■ **Data provided**:

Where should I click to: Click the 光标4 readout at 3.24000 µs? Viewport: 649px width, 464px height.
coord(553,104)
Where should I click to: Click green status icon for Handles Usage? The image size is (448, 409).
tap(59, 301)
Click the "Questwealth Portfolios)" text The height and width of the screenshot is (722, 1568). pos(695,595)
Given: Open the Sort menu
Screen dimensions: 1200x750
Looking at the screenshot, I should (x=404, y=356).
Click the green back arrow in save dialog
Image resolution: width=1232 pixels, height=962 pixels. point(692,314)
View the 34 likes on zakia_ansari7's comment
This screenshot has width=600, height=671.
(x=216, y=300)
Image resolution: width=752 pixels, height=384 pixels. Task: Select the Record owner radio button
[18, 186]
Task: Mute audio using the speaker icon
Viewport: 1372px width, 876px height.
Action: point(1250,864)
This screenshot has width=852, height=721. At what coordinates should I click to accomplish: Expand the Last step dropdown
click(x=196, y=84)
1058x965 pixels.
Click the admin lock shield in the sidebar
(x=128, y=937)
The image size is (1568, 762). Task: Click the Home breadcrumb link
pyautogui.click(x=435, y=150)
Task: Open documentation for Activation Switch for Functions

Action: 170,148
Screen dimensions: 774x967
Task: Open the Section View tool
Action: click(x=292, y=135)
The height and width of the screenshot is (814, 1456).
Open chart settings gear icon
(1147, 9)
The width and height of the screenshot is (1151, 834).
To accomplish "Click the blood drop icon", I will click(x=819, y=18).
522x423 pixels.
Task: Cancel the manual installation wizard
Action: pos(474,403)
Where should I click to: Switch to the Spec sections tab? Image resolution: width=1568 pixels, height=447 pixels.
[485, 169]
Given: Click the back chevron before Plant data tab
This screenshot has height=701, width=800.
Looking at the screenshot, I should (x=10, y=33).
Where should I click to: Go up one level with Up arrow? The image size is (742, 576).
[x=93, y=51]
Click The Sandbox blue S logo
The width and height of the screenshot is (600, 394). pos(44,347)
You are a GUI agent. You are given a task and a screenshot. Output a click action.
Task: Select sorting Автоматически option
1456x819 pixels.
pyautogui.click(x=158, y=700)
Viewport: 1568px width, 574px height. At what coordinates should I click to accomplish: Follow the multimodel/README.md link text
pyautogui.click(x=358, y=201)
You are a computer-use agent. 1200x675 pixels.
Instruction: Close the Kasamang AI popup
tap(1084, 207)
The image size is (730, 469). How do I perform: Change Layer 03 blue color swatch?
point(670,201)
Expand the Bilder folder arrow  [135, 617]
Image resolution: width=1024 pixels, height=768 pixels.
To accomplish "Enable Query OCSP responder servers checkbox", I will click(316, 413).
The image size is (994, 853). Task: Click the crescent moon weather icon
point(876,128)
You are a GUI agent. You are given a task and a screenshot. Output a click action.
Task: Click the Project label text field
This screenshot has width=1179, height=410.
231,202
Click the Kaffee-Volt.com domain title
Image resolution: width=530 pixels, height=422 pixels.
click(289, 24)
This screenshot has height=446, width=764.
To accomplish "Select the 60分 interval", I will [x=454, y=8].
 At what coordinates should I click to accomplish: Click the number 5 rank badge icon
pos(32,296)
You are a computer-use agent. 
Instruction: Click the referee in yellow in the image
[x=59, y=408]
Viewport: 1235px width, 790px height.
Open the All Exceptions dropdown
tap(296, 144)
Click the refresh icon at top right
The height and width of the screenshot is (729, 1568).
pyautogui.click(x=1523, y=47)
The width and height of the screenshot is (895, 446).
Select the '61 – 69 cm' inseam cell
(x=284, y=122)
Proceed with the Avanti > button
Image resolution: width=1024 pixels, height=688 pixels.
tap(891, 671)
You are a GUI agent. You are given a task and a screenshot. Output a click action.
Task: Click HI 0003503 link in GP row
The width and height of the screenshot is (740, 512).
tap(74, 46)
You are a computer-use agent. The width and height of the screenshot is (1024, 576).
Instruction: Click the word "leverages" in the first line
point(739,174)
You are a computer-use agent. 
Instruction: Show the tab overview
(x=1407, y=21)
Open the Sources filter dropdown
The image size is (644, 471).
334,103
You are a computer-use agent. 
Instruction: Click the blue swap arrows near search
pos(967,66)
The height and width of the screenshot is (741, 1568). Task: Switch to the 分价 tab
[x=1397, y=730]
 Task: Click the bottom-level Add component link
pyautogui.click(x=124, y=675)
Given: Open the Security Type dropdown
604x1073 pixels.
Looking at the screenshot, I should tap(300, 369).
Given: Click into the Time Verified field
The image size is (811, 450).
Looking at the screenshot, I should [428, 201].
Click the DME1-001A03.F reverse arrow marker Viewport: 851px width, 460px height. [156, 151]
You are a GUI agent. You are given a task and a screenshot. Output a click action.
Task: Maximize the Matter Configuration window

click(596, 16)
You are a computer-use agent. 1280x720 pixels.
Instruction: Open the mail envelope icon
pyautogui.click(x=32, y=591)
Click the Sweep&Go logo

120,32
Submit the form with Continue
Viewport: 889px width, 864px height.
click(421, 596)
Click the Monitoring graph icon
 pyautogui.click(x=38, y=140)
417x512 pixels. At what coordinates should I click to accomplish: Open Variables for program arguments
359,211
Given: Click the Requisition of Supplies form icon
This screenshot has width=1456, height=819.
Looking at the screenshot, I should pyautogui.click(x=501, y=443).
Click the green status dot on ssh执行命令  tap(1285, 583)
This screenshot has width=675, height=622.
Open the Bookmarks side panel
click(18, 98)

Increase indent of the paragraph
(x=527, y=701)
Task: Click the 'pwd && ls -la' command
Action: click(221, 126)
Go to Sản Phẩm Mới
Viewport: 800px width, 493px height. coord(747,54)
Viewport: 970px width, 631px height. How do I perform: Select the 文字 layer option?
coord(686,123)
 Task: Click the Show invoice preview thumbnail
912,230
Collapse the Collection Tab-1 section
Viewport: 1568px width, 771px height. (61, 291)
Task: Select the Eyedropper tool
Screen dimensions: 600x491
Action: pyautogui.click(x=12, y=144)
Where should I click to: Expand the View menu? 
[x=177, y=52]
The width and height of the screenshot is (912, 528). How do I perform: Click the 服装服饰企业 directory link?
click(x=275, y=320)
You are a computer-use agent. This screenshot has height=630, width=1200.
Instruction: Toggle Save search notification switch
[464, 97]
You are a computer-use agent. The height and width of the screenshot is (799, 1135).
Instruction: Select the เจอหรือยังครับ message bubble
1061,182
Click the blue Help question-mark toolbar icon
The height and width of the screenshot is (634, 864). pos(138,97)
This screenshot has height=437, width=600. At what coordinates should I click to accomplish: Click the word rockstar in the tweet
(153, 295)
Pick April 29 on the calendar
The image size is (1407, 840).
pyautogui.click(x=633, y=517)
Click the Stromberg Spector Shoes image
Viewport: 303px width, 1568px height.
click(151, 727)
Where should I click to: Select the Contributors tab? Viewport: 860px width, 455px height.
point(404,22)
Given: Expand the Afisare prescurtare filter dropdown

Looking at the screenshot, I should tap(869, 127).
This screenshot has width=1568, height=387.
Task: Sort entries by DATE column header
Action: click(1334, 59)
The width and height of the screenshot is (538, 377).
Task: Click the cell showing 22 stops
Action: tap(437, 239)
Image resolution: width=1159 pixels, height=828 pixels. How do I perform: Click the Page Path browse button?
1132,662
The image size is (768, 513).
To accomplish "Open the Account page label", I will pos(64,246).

■ **Exercise instructions**: Search the listing for the string "label". Copy each line where it turns up.

■ **Answer to the exercise**:
Task: Click the Project label text field
To accomplish "Open the Account page label", I will pos(64,246).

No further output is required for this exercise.